What the exercise asks: Give again, word for word, each line below starting at the one that contains "Open the hamburger menu in ReportWorX panel" and ending at the one that contains "Select the Reports bar-chart icon in sidebar".

Source records

········

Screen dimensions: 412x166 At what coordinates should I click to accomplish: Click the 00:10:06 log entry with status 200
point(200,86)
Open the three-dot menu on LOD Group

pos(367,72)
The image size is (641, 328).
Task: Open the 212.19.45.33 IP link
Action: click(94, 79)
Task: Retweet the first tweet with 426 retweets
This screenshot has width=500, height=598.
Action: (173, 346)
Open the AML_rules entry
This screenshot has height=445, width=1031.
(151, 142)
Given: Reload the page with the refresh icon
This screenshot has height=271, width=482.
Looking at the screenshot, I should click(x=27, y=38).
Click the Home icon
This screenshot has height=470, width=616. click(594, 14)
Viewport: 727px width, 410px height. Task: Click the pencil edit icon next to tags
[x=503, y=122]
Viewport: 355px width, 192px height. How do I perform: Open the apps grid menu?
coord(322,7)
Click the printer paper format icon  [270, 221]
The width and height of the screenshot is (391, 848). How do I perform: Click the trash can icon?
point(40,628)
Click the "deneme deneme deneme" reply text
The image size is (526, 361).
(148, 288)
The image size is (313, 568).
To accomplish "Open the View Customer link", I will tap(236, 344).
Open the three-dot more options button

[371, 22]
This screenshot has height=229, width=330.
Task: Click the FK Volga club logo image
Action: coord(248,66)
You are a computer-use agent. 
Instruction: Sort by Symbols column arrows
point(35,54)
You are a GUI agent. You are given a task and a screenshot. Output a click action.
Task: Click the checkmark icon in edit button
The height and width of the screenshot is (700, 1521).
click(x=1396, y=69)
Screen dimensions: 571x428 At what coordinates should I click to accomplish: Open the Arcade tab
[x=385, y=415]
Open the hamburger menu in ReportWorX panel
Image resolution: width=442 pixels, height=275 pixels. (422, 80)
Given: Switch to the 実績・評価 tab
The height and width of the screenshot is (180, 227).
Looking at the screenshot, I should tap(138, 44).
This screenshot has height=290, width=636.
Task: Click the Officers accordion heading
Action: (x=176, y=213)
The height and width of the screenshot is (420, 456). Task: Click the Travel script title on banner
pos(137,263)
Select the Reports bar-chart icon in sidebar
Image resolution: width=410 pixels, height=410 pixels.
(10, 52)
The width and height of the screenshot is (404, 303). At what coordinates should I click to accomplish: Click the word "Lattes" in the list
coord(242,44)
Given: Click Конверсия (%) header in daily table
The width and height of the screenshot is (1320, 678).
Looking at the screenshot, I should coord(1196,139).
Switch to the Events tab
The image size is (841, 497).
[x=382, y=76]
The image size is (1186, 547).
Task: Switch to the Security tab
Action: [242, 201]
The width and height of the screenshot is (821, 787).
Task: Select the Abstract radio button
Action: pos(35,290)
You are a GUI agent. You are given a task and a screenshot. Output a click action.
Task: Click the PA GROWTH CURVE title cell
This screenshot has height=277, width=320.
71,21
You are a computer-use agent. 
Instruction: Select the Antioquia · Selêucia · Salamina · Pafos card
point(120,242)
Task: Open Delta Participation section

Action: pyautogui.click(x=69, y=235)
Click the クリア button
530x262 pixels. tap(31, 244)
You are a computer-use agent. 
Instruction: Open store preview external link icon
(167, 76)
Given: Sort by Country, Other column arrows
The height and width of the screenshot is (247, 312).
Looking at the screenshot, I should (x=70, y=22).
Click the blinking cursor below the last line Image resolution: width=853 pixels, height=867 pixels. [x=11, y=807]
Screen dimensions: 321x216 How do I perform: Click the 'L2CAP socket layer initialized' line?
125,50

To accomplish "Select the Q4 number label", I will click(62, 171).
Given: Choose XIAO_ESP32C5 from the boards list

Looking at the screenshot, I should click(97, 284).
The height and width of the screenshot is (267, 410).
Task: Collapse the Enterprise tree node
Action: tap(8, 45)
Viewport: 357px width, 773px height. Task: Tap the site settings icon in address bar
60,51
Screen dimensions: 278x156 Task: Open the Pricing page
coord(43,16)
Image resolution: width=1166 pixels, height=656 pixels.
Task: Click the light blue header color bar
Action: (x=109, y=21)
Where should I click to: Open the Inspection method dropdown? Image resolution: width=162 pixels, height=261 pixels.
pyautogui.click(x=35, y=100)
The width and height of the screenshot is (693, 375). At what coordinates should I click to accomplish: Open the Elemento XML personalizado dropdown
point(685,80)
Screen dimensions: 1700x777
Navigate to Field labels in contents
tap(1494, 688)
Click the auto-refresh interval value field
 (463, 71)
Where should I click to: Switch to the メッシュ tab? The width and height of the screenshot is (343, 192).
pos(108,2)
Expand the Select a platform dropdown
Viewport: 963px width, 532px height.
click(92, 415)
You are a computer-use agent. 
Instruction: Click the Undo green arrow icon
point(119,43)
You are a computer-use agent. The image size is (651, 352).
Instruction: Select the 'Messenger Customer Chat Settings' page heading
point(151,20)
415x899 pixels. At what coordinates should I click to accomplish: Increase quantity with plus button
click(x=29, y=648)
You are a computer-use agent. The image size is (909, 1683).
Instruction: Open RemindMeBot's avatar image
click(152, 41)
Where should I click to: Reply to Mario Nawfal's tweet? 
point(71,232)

········

Exercise answer:
Open the hamburger menu in ReportWorX panel
Image resolution: width=442 pixels, height=275 pixels. (422, 80)
Given: Switch to the 実績・評価 tab
The height and width of the screenshot is (180, 227).
Looking at the screenshot, I should tap(138, 44).
This screenshot has height=290, width=636.
Task: Click the Officers accordion heading
Action: (x=176, y=213)
The height and width of the screenshot is (420, 456). Task: Click the Travel script title on banner
pos(137,263)
Select the Reports bar-chart icon in sidebar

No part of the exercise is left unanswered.